Find the line with "speech bubble icon" in the entries below, then reproduce it and every line after it down to and including the line with "Image resolution: width=1280 pixels, height=737", exactly.

◆ ◆ ◆

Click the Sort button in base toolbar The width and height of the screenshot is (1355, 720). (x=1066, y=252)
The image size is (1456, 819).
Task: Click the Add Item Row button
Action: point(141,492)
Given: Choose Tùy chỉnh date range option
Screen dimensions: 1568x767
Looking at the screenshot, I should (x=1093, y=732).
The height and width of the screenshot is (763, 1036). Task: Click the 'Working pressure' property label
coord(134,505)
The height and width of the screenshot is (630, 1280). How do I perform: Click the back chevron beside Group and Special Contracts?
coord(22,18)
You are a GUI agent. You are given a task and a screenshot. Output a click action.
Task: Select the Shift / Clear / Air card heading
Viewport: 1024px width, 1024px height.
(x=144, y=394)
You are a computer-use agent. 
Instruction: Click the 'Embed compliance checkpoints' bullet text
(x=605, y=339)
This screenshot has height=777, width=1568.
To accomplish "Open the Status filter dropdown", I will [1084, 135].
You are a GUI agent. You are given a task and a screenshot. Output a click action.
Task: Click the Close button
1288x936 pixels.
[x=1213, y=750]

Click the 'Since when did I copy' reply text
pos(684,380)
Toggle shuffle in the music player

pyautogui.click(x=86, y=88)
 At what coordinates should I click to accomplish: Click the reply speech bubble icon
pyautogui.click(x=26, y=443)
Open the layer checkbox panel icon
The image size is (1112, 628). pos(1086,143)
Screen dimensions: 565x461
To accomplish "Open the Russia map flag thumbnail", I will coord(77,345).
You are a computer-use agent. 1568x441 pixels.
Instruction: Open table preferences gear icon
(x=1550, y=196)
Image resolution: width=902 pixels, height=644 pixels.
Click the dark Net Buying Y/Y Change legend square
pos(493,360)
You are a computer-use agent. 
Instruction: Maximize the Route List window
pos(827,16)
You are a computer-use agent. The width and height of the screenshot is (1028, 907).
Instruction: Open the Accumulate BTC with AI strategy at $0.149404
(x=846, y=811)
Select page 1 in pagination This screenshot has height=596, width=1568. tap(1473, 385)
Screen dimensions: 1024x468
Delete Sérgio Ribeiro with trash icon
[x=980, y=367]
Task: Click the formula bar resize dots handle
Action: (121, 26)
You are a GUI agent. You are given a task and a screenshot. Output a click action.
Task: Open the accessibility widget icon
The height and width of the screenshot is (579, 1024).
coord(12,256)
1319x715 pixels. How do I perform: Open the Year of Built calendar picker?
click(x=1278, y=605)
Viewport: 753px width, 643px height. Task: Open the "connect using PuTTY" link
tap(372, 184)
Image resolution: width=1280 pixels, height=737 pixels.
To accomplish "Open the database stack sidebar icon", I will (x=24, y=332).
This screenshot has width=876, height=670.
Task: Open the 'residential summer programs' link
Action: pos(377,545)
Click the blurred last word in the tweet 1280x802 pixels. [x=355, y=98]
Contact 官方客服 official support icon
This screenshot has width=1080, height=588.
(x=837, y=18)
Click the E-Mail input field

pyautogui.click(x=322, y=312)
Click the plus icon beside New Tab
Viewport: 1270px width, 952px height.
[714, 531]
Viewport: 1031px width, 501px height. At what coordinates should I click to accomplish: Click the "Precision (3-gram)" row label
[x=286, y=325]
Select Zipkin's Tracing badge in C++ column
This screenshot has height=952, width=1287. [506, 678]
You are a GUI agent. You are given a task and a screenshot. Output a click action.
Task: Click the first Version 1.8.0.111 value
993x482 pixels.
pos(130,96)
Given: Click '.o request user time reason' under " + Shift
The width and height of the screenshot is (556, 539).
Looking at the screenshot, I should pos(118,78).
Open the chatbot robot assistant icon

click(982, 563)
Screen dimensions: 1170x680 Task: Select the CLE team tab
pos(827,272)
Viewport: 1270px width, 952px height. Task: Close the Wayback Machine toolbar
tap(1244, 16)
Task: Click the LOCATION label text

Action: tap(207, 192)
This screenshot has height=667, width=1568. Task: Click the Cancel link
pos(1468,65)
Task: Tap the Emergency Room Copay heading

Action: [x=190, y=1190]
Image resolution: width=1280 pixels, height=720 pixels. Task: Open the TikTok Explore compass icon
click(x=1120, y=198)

◆ ◆ ◆

→ Answer area:
 At what coordinates should I click to accomplish: Click the reply speech bubble icon
pyautogui.click(x=26, y=443)
Open the layer checkbox panel icon
The image size is (1112, 628). pos(1086,143)
Screen dimensions: 565x461
To accomplish "Open the Russia map flag thumbnail", I will coord(77,345).
You are a computer-use agent. 1568x441 pixels.
Instruction: Open table preferences gear icon
(x=1550, y=196)
Image resolution: width=902 pixels, height=644 pixels.
Click the dark Net Buying Y/Y Change legend square
pos(493,360)
You are a computer-use agent. 
Instruction: Maximize the Route List window
pos(827,16)
You are a computer-use agent. The width and height of the screenshot is (1028, 907).
Instruction: Open the Accumulate BTC with AI strategy at $0.149404
(x=846, y=811)
Select page 1 in pagination This screenshot has height=596, width=1568. tap(1473, 385)
Screen dimensions: 1024x468
Delete Sérgio Ribeiro with trash icon
[x=980, y=367]
Task: Click the formula bar resize dots handle
Action: (121, 26)
You are a GUI agent. You are given a task and a screenshot. Output a click action.
Task: Open the accessibility widget icon
The height and width of the screenshot is (579, 1024).
coord(12,256)
1319x715 pixels. How do I perform: Open the Year of Built calendar picker?
click(x=1278, y=605)
Viewport: 753px width, 643px height. Task: Open the "connect using PuTTY" link
tap(372, 184)
Image resolution: width=1280 pixels, height=737 pixels.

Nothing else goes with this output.